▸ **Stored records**

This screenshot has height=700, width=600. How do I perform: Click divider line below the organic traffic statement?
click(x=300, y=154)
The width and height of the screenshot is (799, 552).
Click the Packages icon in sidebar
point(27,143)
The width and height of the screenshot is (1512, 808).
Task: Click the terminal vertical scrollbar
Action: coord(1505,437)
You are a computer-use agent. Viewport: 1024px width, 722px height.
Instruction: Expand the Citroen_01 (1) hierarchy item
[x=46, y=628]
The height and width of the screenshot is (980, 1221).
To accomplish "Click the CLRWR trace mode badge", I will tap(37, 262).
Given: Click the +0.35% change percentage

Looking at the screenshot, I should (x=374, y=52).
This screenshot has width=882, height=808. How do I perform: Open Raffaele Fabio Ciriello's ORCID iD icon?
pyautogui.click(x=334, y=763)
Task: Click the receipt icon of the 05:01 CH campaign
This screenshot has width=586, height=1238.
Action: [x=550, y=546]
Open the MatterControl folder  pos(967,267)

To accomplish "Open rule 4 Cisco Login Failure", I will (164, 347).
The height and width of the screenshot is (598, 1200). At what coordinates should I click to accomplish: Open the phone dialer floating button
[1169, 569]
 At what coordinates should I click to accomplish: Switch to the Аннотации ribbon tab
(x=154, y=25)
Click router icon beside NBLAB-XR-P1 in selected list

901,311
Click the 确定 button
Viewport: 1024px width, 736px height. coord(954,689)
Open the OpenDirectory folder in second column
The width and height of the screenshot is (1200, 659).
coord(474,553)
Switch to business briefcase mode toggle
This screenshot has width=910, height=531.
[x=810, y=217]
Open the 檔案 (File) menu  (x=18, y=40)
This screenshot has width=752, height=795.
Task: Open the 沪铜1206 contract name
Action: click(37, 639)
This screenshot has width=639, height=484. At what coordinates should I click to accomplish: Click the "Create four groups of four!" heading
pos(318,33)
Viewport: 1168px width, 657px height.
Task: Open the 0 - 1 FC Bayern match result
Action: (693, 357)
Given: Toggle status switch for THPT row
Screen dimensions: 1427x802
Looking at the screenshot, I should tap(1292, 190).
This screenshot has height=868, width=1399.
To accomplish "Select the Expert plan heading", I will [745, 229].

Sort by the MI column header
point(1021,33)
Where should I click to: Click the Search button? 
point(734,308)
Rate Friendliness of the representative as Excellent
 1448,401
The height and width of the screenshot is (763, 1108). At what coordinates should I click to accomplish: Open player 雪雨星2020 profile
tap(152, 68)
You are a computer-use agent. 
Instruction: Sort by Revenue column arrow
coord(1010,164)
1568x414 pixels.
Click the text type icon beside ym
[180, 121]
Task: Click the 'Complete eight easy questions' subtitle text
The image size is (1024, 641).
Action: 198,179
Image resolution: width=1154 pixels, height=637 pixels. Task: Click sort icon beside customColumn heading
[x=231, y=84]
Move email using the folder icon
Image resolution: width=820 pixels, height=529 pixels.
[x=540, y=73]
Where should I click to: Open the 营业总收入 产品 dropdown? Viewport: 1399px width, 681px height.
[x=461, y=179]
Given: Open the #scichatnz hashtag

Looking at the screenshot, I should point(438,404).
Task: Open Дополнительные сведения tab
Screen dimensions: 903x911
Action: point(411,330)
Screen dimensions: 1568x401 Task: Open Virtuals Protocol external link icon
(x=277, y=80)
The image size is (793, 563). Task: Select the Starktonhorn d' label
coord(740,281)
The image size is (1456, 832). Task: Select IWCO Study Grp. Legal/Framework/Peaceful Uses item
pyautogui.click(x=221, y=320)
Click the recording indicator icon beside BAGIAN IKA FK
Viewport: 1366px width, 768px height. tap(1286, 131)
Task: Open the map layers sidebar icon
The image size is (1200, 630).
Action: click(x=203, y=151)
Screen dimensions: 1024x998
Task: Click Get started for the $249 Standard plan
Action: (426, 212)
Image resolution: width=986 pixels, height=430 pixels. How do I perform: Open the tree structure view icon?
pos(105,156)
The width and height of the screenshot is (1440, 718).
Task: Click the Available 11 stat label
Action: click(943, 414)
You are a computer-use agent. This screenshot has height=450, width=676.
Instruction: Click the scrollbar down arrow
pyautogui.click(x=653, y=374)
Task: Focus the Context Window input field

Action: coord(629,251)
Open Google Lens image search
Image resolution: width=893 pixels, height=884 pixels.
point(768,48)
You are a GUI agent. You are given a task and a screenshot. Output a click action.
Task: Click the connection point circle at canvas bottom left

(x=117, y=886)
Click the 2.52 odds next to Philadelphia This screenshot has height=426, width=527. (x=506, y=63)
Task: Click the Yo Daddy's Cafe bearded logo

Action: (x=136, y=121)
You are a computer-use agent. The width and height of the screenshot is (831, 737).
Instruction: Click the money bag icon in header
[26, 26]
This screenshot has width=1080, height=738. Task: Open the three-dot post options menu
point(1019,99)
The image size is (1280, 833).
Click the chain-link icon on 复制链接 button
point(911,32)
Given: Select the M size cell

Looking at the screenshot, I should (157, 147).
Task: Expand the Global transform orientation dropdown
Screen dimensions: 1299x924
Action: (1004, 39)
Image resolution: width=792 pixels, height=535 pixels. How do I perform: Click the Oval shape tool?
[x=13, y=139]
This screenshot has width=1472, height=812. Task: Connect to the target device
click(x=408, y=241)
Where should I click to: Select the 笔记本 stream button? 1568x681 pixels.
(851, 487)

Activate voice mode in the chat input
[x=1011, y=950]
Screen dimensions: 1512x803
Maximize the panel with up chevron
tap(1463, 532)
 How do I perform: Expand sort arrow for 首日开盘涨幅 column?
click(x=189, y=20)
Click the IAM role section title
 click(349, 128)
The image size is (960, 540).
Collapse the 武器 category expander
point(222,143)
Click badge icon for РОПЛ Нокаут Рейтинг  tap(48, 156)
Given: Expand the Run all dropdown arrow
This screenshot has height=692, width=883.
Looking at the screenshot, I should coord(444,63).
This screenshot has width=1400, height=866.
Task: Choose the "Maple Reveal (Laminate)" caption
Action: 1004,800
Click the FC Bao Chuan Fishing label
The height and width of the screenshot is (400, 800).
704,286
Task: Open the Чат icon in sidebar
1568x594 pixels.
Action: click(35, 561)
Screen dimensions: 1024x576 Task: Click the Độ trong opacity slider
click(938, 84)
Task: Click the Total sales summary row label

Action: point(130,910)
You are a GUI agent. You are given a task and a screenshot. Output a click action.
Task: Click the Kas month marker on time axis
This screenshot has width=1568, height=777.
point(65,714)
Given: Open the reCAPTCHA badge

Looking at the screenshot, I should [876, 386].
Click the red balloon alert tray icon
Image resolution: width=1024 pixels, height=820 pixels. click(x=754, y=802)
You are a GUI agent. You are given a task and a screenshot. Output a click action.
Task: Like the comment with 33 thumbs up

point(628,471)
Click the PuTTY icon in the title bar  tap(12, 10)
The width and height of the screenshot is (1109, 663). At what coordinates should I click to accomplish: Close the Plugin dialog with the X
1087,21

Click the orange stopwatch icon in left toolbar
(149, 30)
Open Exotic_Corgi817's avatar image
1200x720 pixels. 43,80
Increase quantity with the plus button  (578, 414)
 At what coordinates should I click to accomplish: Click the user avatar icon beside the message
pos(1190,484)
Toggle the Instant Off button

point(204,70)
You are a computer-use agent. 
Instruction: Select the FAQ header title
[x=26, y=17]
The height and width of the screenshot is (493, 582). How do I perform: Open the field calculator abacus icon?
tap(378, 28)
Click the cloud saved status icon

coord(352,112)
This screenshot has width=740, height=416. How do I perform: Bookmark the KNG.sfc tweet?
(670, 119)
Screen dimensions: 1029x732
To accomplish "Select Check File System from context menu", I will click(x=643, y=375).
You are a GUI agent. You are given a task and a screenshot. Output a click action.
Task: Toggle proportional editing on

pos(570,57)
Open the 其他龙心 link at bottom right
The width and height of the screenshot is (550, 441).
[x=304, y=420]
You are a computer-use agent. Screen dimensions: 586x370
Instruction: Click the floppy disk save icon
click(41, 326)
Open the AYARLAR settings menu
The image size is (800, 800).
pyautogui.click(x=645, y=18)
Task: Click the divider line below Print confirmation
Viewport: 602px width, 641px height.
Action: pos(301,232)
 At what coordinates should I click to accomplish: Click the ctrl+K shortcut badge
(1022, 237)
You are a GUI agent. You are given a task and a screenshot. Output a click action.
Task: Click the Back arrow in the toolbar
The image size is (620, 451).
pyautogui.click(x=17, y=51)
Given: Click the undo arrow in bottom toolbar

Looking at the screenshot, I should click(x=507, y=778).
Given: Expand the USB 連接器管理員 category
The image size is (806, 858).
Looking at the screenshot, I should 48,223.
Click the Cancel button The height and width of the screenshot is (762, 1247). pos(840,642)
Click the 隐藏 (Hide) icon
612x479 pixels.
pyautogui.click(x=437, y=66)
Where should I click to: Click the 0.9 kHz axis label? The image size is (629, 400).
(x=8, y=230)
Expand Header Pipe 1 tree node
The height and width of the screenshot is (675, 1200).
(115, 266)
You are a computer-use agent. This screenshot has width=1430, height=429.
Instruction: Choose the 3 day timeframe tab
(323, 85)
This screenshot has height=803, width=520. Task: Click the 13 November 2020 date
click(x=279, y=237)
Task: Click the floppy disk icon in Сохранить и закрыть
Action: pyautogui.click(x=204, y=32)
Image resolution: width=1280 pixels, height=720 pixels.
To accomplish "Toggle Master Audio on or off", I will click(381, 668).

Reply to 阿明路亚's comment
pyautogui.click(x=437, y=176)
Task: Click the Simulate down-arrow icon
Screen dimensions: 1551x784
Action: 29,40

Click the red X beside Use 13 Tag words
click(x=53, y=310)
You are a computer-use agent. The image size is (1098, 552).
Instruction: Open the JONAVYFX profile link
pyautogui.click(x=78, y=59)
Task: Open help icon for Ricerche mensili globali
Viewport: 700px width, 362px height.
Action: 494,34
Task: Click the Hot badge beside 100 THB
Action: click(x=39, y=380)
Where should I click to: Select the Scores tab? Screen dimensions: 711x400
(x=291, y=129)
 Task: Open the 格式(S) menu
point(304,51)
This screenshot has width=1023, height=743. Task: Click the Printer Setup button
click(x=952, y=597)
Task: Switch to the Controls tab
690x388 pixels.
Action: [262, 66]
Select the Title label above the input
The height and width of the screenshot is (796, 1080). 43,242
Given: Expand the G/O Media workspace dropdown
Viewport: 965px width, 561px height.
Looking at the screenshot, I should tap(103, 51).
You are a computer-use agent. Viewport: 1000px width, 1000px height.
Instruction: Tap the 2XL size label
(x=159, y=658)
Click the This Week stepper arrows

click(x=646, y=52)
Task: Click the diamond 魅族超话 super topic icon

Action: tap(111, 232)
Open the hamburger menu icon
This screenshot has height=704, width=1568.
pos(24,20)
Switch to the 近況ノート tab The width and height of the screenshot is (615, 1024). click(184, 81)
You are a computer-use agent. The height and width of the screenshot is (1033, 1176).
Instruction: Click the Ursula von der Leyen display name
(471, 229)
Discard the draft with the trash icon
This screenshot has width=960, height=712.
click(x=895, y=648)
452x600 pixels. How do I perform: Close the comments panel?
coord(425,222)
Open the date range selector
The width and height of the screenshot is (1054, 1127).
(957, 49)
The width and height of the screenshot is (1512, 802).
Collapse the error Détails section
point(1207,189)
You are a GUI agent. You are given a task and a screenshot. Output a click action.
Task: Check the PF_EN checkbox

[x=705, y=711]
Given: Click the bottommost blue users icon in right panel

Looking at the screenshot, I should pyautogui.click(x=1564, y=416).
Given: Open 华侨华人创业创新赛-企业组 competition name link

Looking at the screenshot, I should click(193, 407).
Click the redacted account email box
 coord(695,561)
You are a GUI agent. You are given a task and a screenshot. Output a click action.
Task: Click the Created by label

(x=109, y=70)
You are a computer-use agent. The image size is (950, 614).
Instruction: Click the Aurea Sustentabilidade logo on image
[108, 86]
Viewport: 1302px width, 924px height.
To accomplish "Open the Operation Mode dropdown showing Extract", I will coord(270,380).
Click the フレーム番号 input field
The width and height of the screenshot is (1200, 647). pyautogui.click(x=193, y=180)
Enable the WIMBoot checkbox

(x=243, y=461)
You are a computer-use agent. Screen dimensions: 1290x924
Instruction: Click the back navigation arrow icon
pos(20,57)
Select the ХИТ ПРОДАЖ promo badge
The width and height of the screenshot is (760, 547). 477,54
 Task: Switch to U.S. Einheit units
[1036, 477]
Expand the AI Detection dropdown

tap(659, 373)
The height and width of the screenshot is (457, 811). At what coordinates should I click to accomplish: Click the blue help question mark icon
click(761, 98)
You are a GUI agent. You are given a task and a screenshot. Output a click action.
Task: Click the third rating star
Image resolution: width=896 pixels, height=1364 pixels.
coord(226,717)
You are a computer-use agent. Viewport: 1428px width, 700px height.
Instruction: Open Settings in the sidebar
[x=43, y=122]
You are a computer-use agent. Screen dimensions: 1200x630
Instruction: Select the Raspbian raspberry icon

▸ **Task to complete**
Above are the entries. Output exactly the lines beginning with the line that has "This screenshot has height=803, width=520." and ending with the line that has "You are a computer-use agent. Viewport: 1000px".

▸ **Completed task**
This screenshot has height=803, width=520. Task: Click the 13 November 2020 date
click(x=279, y=237)
Task: Click the floppy disk icon in Сохранить и закрыть
Action: pyautogui.click(x=204, y=32)
Image resolution: width=1280 pixels, height=720 pixels.
To accomplish "Toggle Master Audio on or off", I will click(381, 668).

Reply to 阿明路亚's comment
pyautogui.click(x=437, y=176)
Task: Click the Simulate down-arrow icon
Screen dimensions: 1551x784
Action: 29,40

Click the red X beside Use 13 Tag words
click(x=53, y=310)
You are a computer-use agent. The image size is (1098, 552).
Instruction: Open the JONAVYFX profile link
pyautogui.click(x=78, y=59)
Task: Open help icon for Ricerche mensili globali
Viewport: 700px width, 362px height.
Action: 494,34
Task: Click the Hot badge beside 100 THB
Action: click(x=39, y=380)
Where should I click to: Select the Scores tab? Screen dimensions: 711x400
(x=291, y=129)
 Task: Open the 格式(S) menu
point(304,51)
This screenshot has width=1023, height=743. Task: Click the Printer Setup button
click(x=952, y=597)
Task: Switch to the Controls tab
690x388 pixels.
Action: [262, 66]
Select the Title label above the input
The height and width of the screenshot is (796, 1080). 43,242
Given: Expand the G/O Media workspace dropdown
Viewport: 965px width, 561px height.
Looking at the screenshot, I should tap(103, 51).
You are a computer-use agent. Viewport: 1000px width, 1000px height.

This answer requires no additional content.